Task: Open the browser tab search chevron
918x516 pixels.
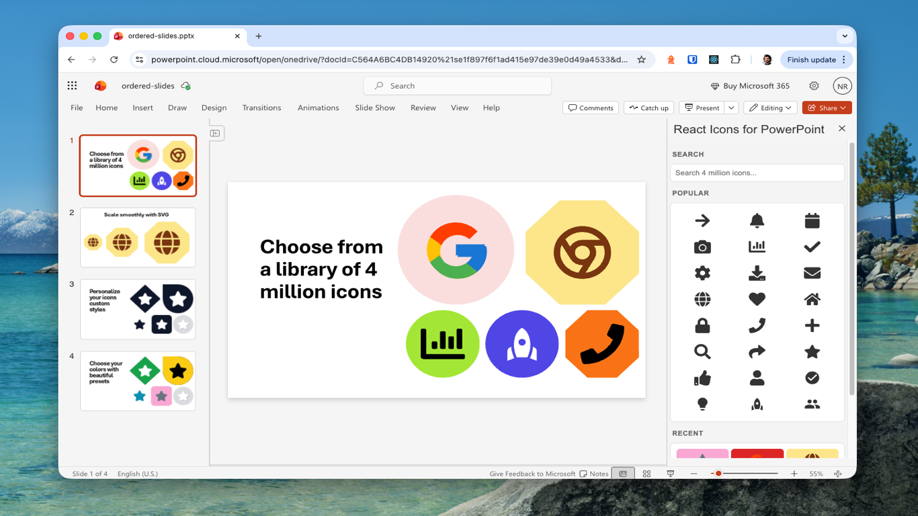Action: tap(845, 36)
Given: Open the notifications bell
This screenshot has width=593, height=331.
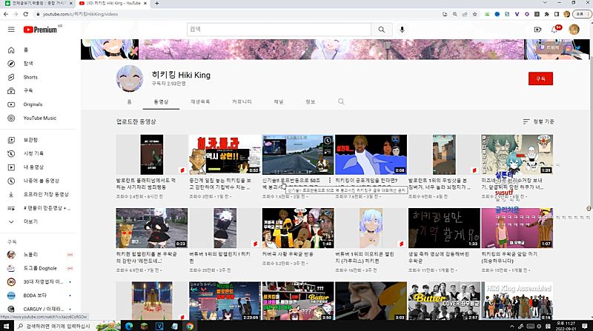Looking at the screenshot, I should tap(556, 30).
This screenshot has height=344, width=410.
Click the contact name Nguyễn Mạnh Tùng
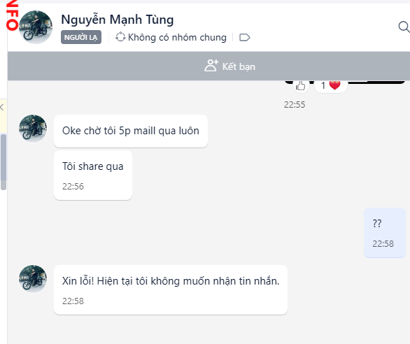[118, 20]
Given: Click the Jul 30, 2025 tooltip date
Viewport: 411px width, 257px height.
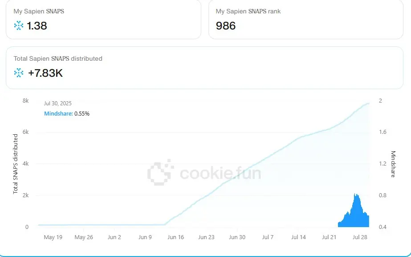Looking at the screenshot, I should pos(58,104).
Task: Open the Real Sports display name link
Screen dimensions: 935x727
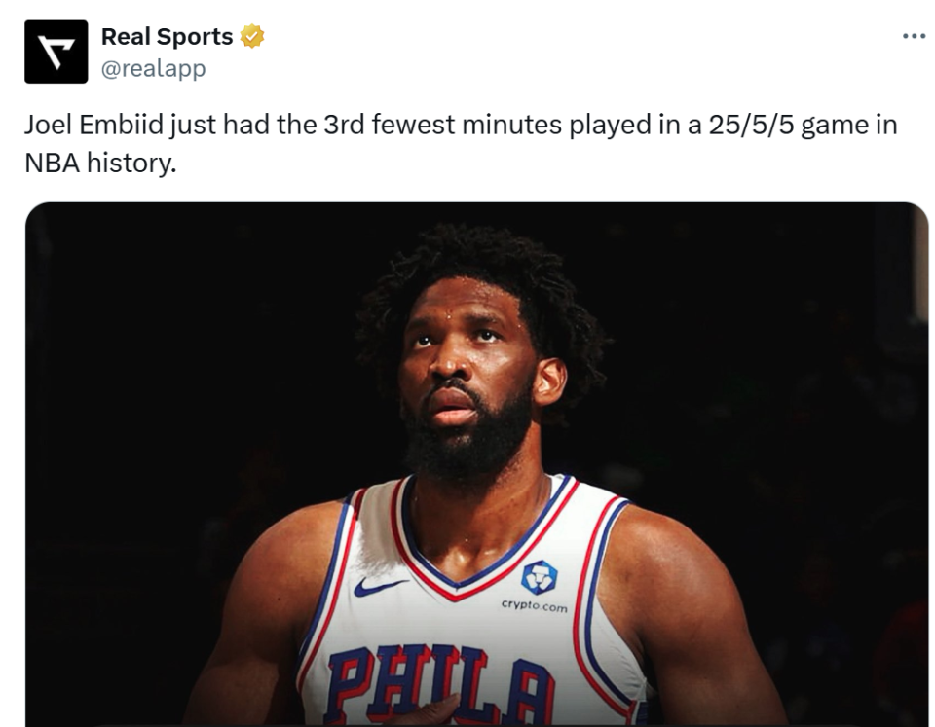Action: click(167, 37)
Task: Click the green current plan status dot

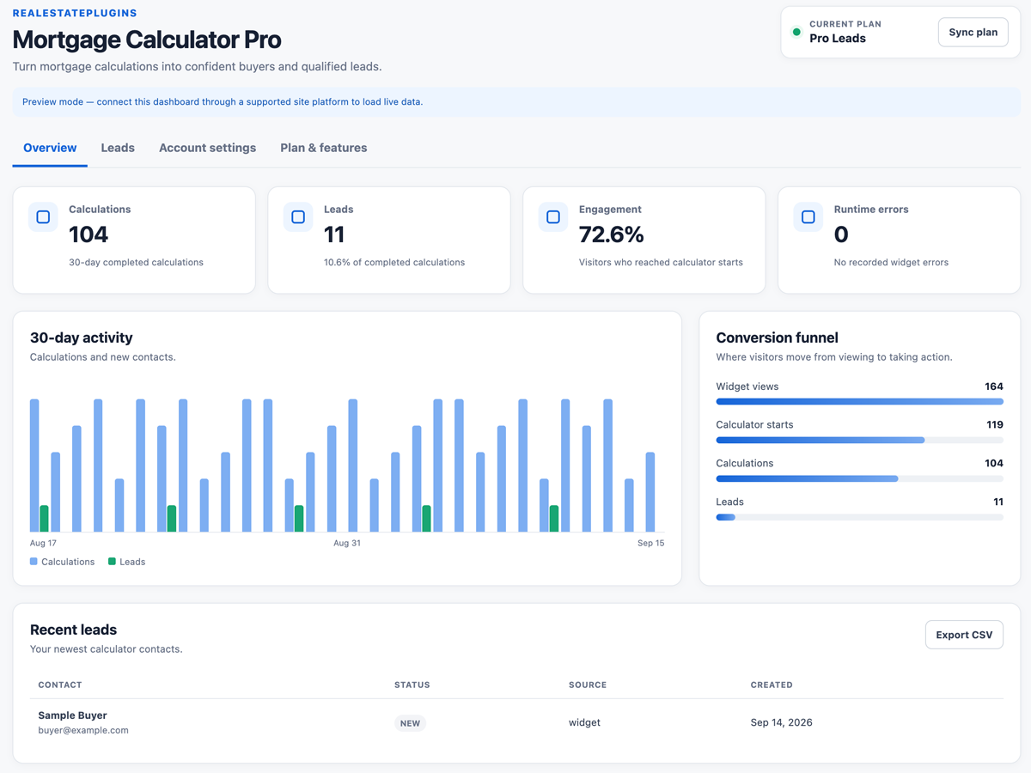Action: pyautogui.click(x=796, y=33)
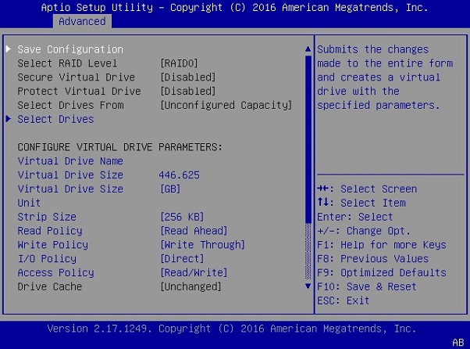
Task: Change Select RAID Level RAID0 value
Action: 179,63
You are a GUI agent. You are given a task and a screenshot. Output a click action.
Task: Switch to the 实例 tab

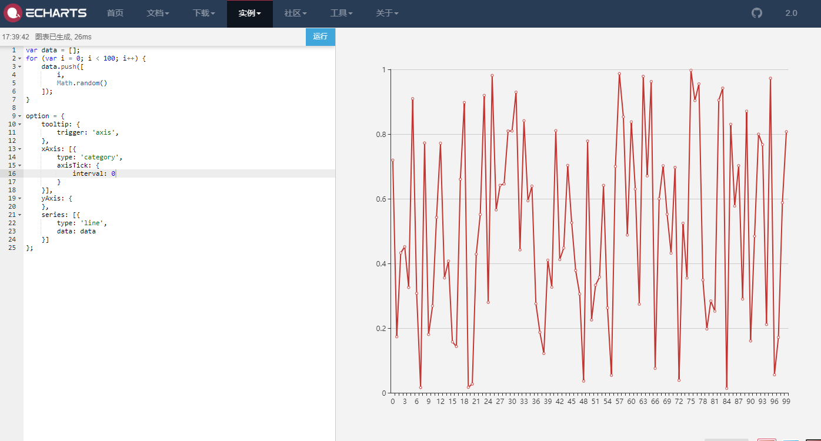(249, 13)
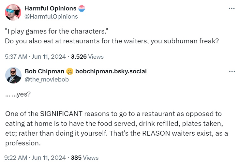View the 385 Views count
The image size is (238, 163).
[84, 158]
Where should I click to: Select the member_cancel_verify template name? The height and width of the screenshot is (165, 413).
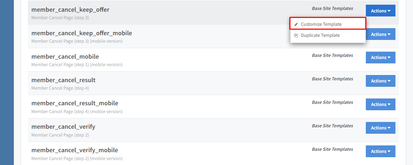[63, 127]
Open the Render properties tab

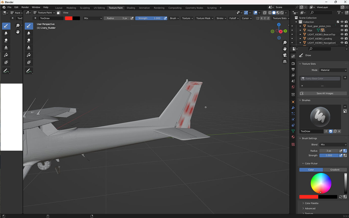pyautogui.click(x=293, y=63)
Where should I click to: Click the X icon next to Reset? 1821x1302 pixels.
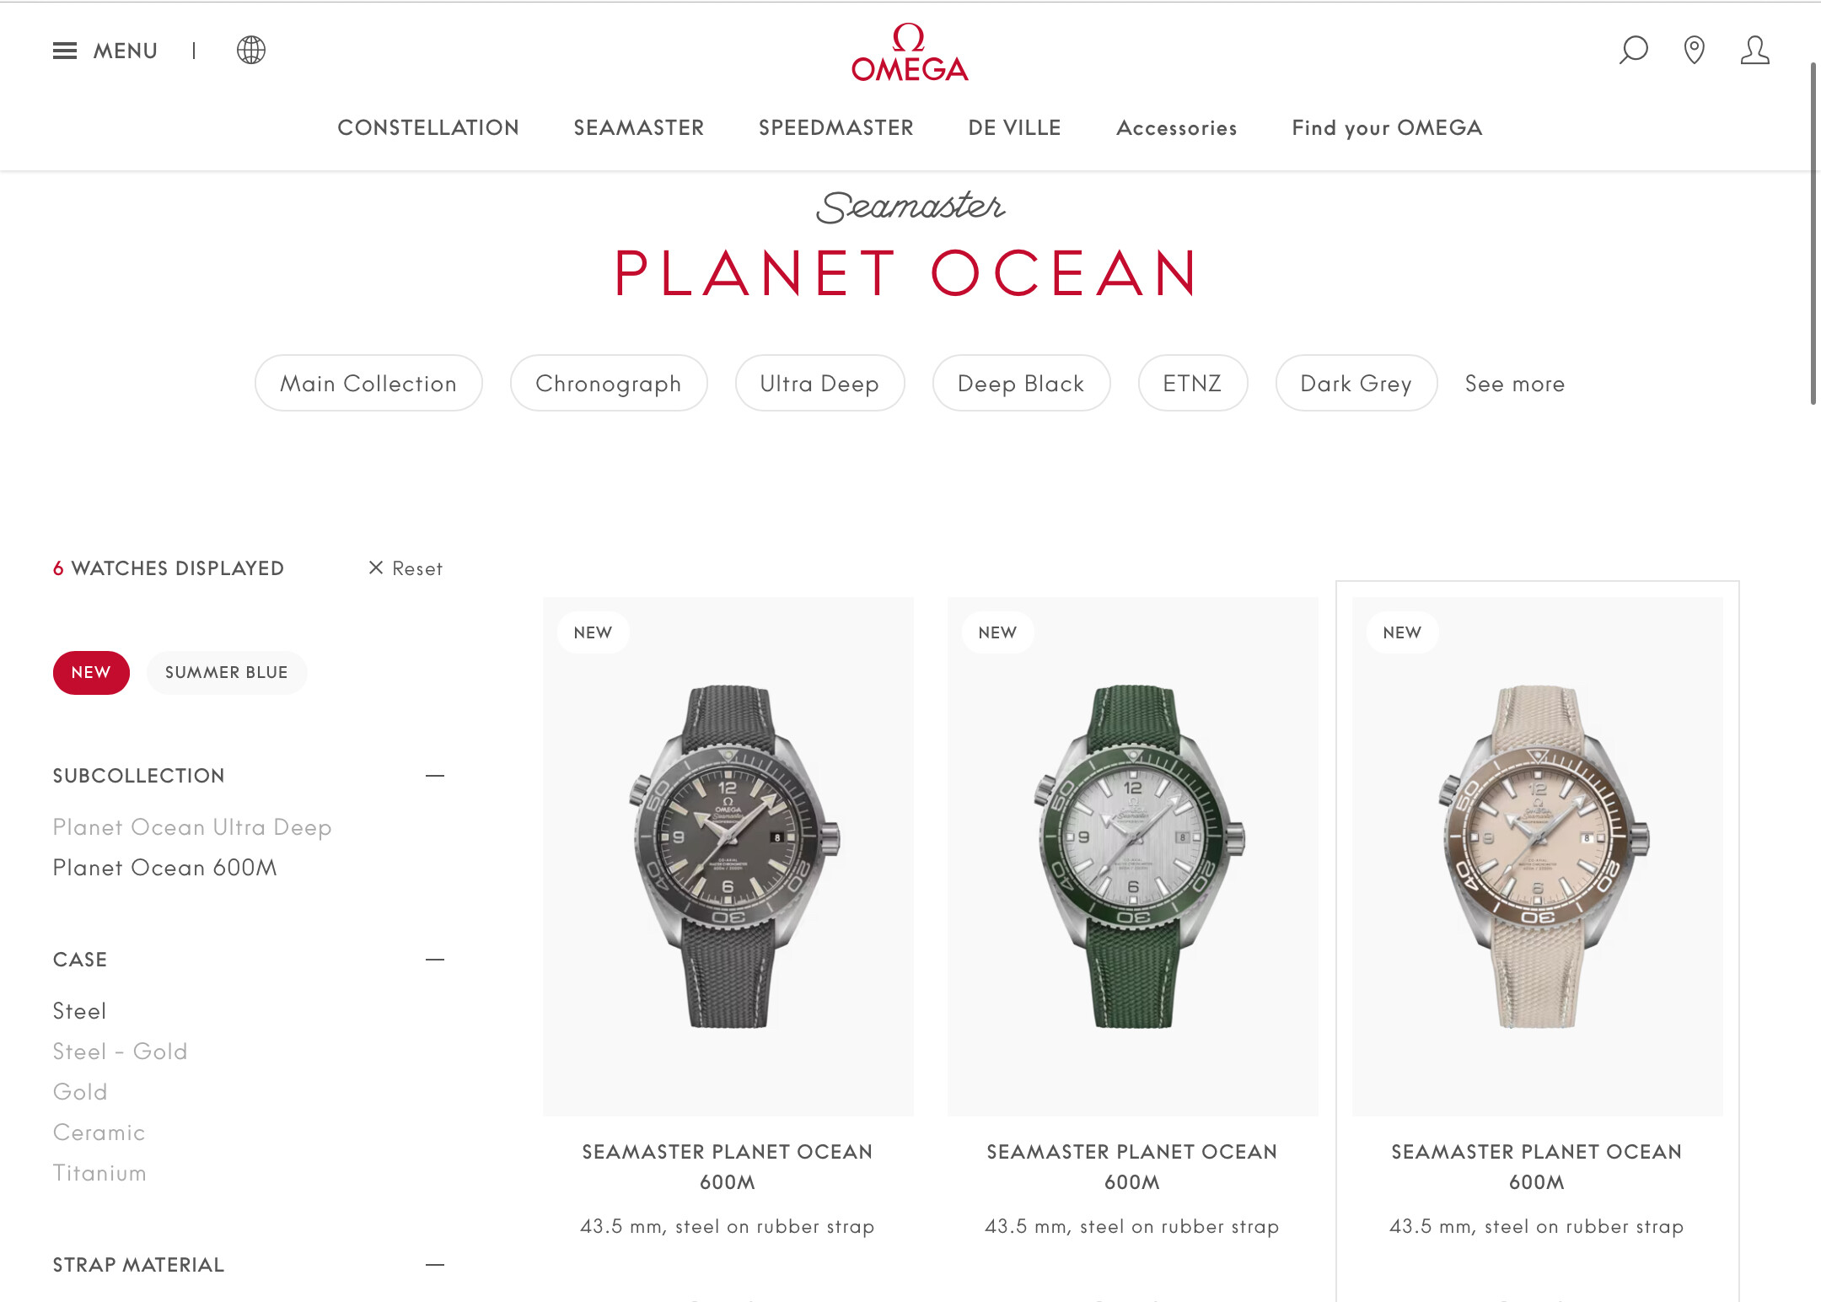(x=376, y=568)
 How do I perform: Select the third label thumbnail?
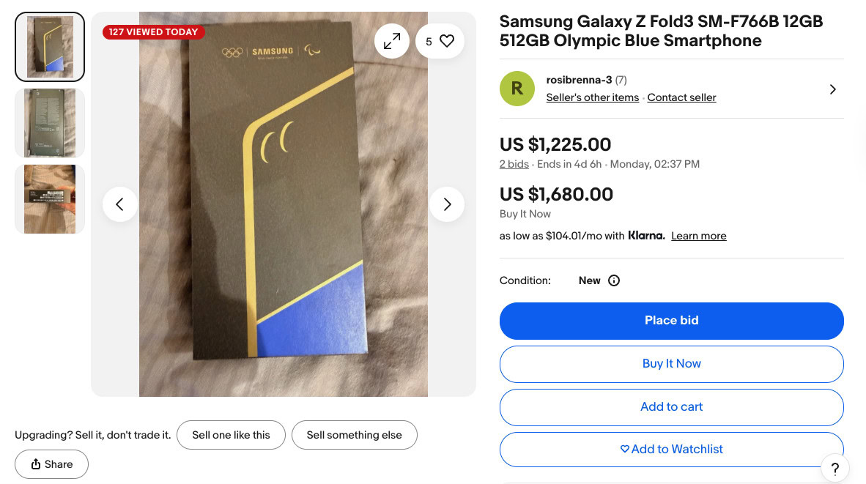click(50, 199)
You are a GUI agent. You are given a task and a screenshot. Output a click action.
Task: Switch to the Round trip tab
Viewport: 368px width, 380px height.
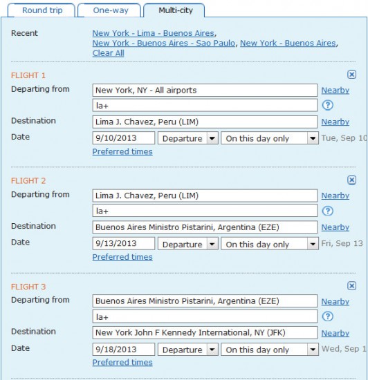click(x=42, y=10)
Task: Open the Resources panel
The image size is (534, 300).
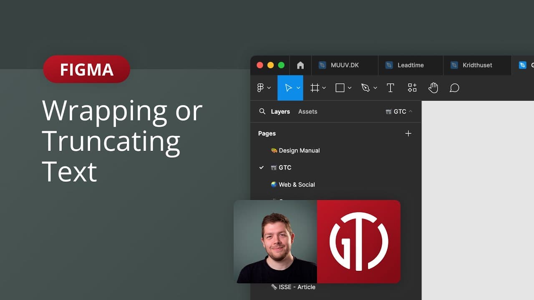Action: pos(412,88)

──────────────────────────────

All of the entries above are to be written out exactly, with no pictures.

Result for this task:
Task: Open the browser tab search chevron
918x516 pixels.
Action: tap(845, 36)
Given: Open the notifications bell
This screenshot has width=593, height=331.
Looking at the screenshot, I should tap(556, 30).
This screenshot has height=344, width=410.
Click the contact name Nguyễn Mạnh Tùng
[118, 20]
Given: Click the Jul 30, 2025 tooltip date
Viewport: 411px width, 257px height.
Looking at the screenshot, I should pos(58,104).
Task: Open the Real Sports display name link
Screen dimensions: 935x727
Action: click(167, 37)
Task: Click the green current plan status dot

Action: pyautogui.click(x=796, y=33)
Task: Change Select RAID Level RAID0 value
Action: 179,63
You are a GUI agent. You are given a task and a screenshot. Output a click action.
Task: Switch to the 实例 tab

(249, 13)
View the 385 Views count
The image size is (238, 163).
[84, 158]
Where should I click to: Select the member_cancel_verify template name? The height and width of the screenshot is (165, 413).
[63, 127]
Open the Render properties tab

pyautogui.click(x=293, y=63)
Where should I click to: Click the X icon next to Reset? 1821x1302 pixels.
(x=376, y=568)
 How do I perform: Select the third label thumbnail?
click(50, 199)
You are a GUI agent. You are given a task and a screenshot. Output a click action.
Task: Switch to the Round trip tab
Viewport: 368px width, 380px height.
click(x=42, y=10)
Task: Open the Resources panel
The image size is (534, 300).
Action: pos(412,88)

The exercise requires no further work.